You can also set one of the following directionality masks: kUnicodeDefaultDirectionMask kUnicodeLeftToRightMask kUnicodeRightToLeftMask

For a description of these control flags, see Conversion Control Flags .

If the text-run control flag is clear, ConvertFromUnicodeToTextRun attempts to convert the Unicode text to the single encoding it chooses from the list of encodings in the Unicode mapping structures array that you provide when you create the Unicode converter object. This is the encoding that produces the best result, that is, that provides for the greatest amount of source text conversion. If the complete source text can be converted into more than one of the encodings specified in the Unicode mapping structures array, then the converter chooses among them based on their order in the array. If this flag is clear, the oEncodingRuns parameter always points to a value equal to 1.

If you set the use-fallbacks control flag, the converter uses the default fallback characters for the current encoding. If the converter cannot handle a character using the current encoding, even using fallbacks, the converter attempts to convert the character using the other encodings, beginning with the first encoding specified in the list and skipping the encoding where it failed.

If you set the kUnicodeTextRunBit control flag, the converter attempts to convert the complete Unicode text string into the first encoding specified in the Unicode mapping structures array you passed to CreateUnicodeToTextRunInfo, CreateUnicodeToTextRunInfoByEncoding, or CreateUnicodeToTextRunInfoByScriptCode when you created the Unicode converter object for this conversion. If it cannot do this, the converter then attempts to convert the first text element that failed to the remaining encodings, in their specified order in the array. What the converter does with the next text element depends on the setting of the keep-same-encoding control flag.

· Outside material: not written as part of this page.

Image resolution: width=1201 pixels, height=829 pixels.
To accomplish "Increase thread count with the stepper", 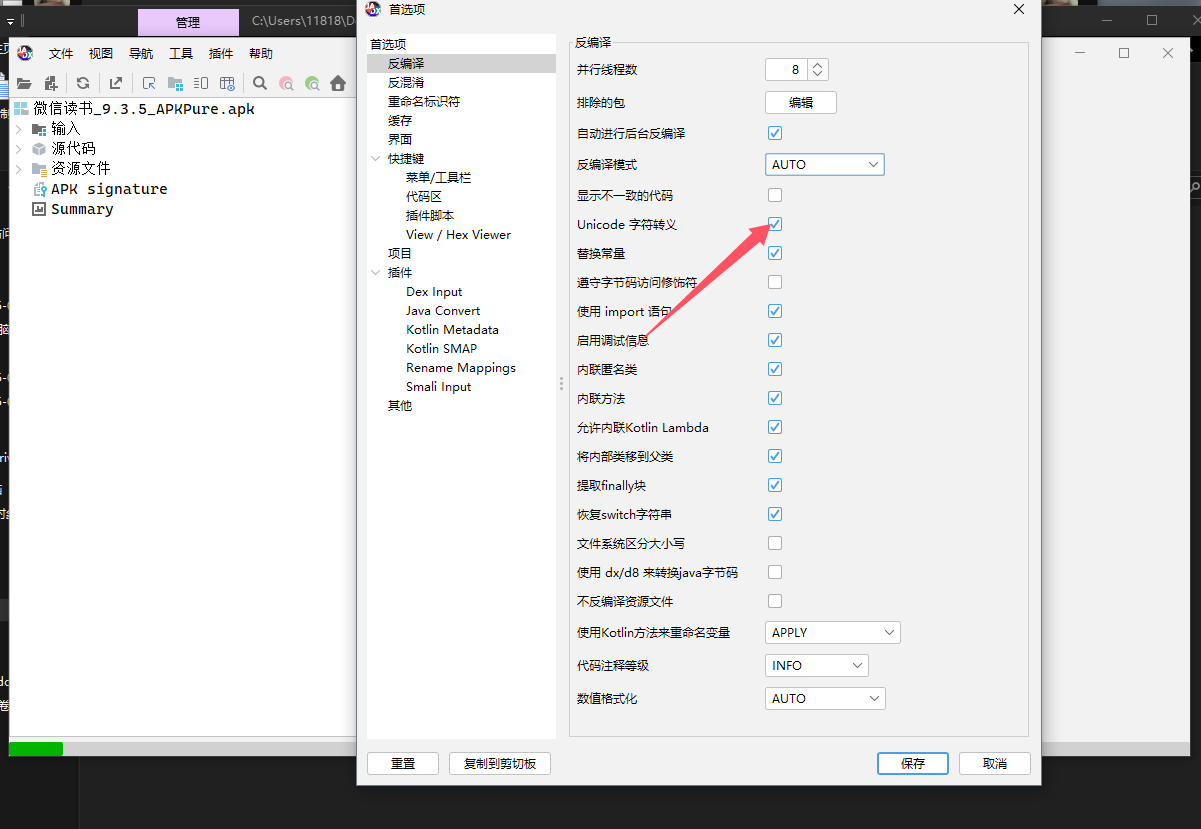I will click(817, 63).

If the keep-same-encoding control flag is clear and the text-run heuristics control flags is clear, the converter returns to the original encoding and attempts to continue conversion with that encoding; this is equivalent to converting each text element to the first encoding that works, in the order specified. If the text-run heuristics control flags is set, the converter does not return to the original encoding for common characters such as space and punctuation that are present in most encodings and shared by many writing systems.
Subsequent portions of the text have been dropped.